How Hasbro Loses At Scrabble (Even If It Wins Its Lawsuit)
BY Michael Lechter
Quick: What 9-letter word can you spell with Y, I, R, G, C, P, O, H, and T?
If you came up with COPYRIGHT, you're either a crack Scrabble player or RJ Software founders Rajat and Jayan Agarwalla, who no doubt have the word much on their minds these days. They are the designers of Scrabulous, the extremely popular Scrabble-like online game that's under attack for alleged copyright infringement by Hasbro, the current rights owner of Scrabble. Since Hasbro's suit, the application has been blocked to Facebook users in the United States and Canada—and they're not happy.
There's no arguing with the obvious fact that Scrabulous bears a striking resemblance both in name and appearance to the classic boardgame. So the odds are pretty good that Hasbro will prevail by showing both a "substantial similarity" from a copyright perspective and a "likelihood of confusion" with respect to sponsorship or affiliation on the trademark.

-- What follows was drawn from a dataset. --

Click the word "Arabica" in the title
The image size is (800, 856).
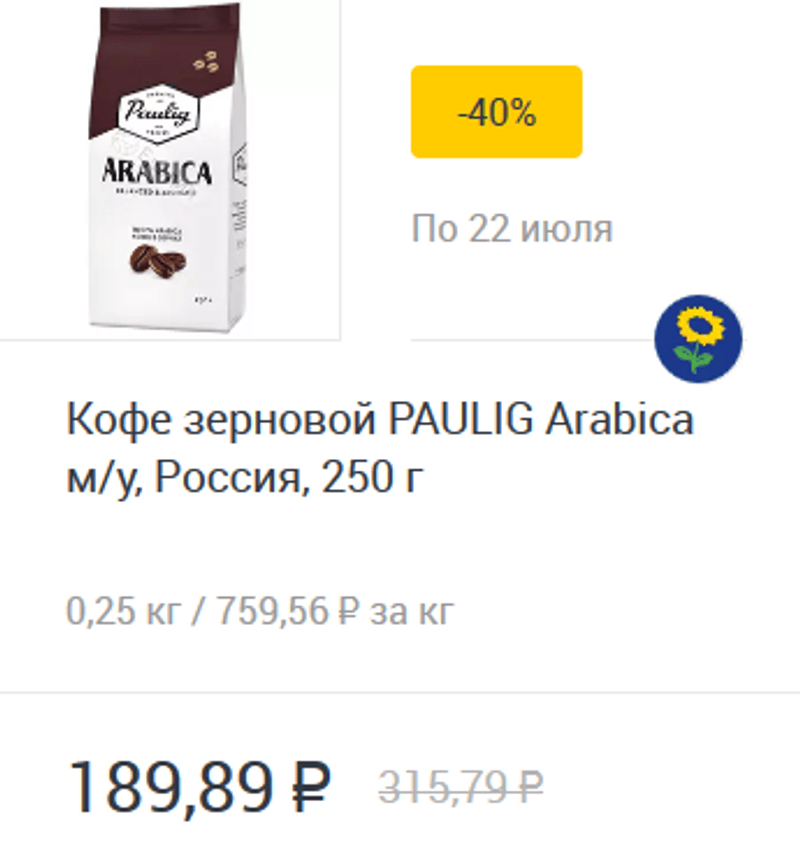point(619,420)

But my guess is that Hasbro will end up the loser of the war for online players even if it wins the suit. In short, the company made a terrible mistake by waiting so long to defend its intellectual property.
Launched in 2005, Scrabulous spent more than two years building its brand and market awareness before Hasbro filed its copyright suit. Scrabulous' popularity was magnified when it launched an application on Facebook. Until it was shut down by the law suit, the game had an estimated 23 million players worldwide.
Hasbro has created its own official Facebook Scrabble game, but users are complaining it isn't as good as Scrabulous. Meanwhile, RJ Softwares launched a game called Wordscraper on Facebook in response to the suit. Though obviously meant to appeal to Scrabulous players, Wordscraper uses different shaped letter tiles--circles instead of squares--rearranged "extra point" tiles and a different board design, all of which makes it distinct from Scrabble. Whether these distinctions are adequate to avoid a potential infringement claim remains to be seen. But given the resentment over Hasbro's suit, many former Scrabulous players will no doubt be willing to migrate to Wordscraper.
The lesson to be learned for your business: Your intellectual-property rights mean nothing if they're not enforced. If you don't protect your position in the marketplace, prepare for someone else to do a better job of spelling out your business.